PROBLEM TO WORK ON: Render the entries below as a Markdown table with the columns "Row" and "Content", starting at the first line of the entries and ending at the line that contains "will tap(1300, 12).", both included. Number each line in order and leave out blank lines.

DATA FOR THIS EXERCISE:
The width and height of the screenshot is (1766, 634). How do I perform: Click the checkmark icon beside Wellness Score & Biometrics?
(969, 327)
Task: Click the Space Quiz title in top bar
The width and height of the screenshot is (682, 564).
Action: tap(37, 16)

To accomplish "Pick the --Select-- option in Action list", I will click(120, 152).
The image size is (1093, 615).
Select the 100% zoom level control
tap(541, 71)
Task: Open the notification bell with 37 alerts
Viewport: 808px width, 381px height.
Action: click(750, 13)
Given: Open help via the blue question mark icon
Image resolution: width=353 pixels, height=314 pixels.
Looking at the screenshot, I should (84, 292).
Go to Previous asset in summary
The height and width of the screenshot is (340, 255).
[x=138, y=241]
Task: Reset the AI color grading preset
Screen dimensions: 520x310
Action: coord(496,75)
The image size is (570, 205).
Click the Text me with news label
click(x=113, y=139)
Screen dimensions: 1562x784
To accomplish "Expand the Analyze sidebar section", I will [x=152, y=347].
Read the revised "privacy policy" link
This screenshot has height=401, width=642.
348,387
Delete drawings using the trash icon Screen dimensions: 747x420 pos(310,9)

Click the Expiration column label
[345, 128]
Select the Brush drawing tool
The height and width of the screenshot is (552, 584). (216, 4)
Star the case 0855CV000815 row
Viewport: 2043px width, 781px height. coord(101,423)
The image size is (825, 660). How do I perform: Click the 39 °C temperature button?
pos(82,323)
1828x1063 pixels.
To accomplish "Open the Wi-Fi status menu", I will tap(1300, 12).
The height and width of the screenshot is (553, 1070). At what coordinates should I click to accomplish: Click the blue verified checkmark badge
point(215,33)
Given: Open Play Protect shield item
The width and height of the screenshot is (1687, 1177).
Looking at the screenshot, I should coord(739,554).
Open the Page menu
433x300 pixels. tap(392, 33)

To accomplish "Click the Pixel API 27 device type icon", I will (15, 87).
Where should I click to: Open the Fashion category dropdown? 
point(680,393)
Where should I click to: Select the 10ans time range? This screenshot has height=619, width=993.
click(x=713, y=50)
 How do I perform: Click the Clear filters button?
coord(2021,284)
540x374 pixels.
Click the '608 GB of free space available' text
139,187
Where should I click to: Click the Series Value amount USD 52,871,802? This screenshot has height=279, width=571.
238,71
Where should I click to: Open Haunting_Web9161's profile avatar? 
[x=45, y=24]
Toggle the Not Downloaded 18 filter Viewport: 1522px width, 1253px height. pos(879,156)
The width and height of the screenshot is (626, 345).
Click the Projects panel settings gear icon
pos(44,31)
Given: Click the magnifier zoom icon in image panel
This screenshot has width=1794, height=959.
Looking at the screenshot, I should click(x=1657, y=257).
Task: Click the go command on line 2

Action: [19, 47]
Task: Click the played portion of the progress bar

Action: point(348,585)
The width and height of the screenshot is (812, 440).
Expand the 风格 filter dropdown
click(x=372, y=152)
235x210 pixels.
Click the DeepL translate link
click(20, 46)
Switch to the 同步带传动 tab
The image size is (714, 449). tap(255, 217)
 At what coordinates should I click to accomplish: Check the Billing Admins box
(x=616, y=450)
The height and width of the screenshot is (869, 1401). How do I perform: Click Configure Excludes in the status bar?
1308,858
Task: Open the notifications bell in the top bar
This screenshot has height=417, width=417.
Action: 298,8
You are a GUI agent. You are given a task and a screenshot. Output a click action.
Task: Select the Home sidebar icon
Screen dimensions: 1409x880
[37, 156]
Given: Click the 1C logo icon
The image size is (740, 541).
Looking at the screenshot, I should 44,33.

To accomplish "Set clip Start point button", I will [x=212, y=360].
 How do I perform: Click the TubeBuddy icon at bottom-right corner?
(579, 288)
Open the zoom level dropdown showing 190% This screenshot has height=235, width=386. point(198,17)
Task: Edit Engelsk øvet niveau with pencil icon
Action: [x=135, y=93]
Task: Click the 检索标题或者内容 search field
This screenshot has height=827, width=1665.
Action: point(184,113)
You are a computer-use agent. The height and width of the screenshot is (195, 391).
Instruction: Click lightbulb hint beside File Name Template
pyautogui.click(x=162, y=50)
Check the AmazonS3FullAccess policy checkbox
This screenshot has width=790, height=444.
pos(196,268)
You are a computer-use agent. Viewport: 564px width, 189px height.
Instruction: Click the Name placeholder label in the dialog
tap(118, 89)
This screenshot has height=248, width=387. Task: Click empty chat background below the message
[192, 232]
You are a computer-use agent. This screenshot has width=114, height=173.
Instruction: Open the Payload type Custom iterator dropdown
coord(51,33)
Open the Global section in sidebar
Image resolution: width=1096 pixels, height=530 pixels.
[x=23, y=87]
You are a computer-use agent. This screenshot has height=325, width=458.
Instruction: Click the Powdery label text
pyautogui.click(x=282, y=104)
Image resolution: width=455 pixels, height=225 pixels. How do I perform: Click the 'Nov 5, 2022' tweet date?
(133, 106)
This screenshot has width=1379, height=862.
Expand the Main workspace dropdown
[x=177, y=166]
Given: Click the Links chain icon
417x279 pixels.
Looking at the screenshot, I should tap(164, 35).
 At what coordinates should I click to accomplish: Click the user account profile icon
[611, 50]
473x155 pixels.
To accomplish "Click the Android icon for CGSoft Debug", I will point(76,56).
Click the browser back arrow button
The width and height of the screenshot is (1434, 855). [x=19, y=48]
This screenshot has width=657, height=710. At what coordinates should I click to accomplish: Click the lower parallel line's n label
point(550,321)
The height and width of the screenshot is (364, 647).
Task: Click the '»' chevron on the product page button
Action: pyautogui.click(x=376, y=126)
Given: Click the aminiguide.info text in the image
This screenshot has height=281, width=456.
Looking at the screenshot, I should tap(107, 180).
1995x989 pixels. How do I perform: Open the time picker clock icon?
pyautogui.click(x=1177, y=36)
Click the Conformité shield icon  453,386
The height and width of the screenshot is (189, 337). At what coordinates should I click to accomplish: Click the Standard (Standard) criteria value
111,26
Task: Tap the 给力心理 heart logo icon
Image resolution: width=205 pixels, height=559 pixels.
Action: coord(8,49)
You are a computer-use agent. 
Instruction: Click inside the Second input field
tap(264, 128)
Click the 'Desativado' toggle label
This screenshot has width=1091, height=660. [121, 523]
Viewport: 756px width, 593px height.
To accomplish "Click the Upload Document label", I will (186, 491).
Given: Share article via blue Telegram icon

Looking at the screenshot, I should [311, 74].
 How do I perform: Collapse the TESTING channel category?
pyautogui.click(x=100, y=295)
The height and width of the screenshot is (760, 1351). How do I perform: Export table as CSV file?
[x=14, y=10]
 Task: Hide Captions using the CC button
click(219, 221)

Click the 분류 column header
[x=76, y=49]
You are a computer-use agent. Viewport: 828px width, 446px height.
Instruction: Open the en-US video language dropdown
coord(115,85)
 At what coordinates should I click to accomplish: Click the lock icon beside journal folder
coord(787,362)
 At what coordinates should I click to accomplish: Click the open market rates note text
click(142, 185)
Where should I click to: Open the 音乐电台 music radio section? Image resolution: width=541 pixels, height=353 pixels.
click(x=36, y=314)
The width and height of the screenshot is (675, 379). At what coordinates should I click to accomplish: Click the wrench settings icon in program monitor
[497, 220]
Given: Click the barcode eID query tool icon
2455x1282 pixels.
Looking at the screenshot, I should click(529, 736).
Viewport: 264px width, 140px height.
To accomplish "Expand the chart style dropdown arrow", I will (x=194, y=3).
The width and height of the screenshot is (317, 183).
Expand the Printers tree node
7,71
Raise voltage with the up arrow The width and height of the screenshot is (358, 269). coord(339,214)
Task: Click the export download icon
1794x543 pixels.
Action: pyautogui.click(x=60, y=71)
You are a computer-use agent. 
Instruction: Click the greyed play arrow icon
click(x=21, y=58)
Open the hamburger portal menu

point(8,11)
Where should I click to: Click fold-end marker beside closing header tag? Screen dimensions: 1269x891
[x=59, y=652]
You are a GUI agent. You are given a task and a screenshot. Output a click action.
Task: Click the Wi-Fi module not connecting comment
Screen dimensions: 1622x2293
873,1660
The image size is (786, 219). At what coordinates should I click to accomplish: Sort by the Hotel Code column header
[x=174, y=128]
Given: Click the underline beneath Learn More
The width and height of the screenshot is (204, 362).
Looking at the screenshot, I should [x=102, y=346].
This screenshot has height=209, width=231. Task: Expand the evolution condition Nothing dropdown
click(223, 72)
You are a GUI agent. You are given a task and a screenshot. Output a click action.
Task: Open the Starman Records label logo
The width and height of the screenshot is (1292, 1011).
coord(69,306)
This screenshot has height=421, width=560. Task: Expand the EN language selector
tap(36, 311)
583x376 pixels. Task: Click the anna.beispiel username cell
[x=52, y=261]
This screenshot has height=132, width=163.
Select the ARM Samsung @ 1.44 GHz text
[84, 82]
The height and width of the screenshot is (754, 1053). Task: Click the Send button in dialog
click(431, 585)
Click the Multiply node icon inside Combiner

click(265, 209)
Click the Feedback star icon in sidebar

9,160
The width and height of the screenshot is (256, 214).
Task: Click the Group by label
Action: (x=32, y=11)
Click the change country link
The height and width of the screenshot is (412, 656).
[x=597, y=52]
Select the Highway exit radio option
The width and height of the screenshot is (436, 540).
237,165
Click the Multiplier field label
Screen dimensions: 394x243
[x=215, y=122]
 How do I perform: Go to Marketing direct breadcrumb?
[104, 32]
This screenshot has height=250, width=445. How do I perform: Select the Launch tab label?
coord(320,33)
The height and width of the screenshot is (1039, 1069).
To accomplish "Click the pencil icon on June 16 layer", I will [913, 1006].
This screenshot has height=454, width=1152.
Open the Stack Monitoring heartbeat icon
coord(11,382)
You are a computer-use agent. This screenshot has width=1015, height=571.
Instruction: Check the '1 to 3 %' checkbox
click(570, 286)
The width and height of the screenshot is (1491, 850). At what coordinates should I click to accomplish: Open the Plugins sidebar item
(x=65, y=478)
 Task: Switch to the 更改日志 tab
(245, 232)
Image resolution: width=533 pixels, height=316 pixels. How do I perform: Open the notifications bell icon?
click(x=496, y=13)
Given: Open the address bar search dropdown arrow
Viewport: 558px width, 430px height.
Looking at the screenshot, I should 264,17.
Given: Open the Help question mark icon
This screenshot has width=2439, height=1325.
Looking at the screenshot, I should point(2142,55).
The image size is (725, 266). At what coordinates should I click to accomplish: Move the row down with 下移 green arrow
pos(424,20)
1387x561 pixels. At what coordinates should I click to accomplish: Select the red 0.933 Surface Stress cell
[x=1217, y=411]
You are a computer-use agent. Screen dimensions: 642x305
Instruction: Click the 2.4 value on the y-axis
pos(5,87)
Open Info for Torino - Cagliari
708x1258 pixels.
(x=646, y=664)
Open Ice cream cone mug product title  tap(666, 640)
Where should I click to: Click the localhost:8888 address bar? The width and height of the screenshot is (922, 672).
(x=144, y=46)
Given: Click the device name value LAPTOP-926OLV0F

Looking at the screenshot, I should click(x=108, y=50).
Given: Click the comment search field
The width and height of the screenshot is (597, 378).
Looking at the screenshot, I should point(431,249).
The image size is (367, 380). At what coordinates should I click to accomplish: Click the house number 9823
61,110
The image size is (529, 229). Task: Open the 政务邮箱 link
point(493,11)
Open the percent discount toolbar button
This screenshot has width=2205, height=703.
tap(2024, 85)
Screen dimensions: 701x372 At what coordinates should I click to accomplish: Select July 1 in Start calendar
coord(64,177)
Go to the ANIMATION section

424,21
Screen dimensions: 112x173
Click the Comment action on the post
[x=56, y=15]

FINISHED EXERCISE:
| Row | Content |
|---|---|
| 1 | The width and height of the screenshot is (1766, 634). How do I perform: Click the checkmark icon beside Wellness Score & Biometrics? |
| 2 | (969, 327) |
| 3 | Task: Click the Space Quiz title in top bar |
| 4 | The width and height of the screenshot is (682, 564). |
| 5 | Action: tap(37, 16) |
| 6 | To accomplish "Pick the --Select-- option in Action list", I will click(120, 152). |
| 7 | The image size is (1093, 615). |
| 8 | Select the 100% zoom level control |
| 9 | tap(541, 71) |
| 10 | Task: Open the notification bell with 37 alerts |
| 11 | Viewport: 808px width, 381px height. |
| 12 | Action: click(750, 13) |
| 13 | Given: Open help via the blue question mark icon |
| 14 | Image resolution: width=353 pixels, height=314 pixels. |
| 15 | Looking at the screenshot, I should (84, 292). |
| 16 | Go to Previous asset in summary |
| 17 | The height and width of the screenshot is (340, 255). |
| 18 | [x=138, y=241] |
| 19 | Task: Reset the AI color grading preset |
| 20 | Screen dimensions: 520x310 |
| 21 | Action: coord(496,75) |
| 22 | The image size is (570, 205). |
| 23 | Click the Text me with news label |
| 24 | click(x=113, y=139) |
| 25 | Screen dimensions: 1562x784 |
| 26 | To accomplish "Expand the Analyze sidebar section", I will [x=152, y=347]. |
| 27 | Read the revised "privacy policy" link |
| 28 | This screenshot has height=401, width=642. |
| 29 | 348,387 |
| 30 | Delete drawings using the trash icon Screen dimensions: 747x420 pos(310,9) |
| 31 | Click the Expiration column label |
| 32 | [345, 128] |
| 33 | Select the Brush drawing tool |
| 34 | The height and width of the screenshot is (552, 584). (216, 4) |
| 35 | Star the case 0855CV000815 row |
| 36 | Viewport: 2043px width, 781px height. coord(101,423) |
| 37 | The image size is (825, 660). How do I perform: Click the 39 °C temperature button? |
| 38 | pos(82,323) |
| 39 | 1828x1063 pixels. |
| 40 | To accomplish "Open the Wi-Fi status menu", I will tap(1300, 12). |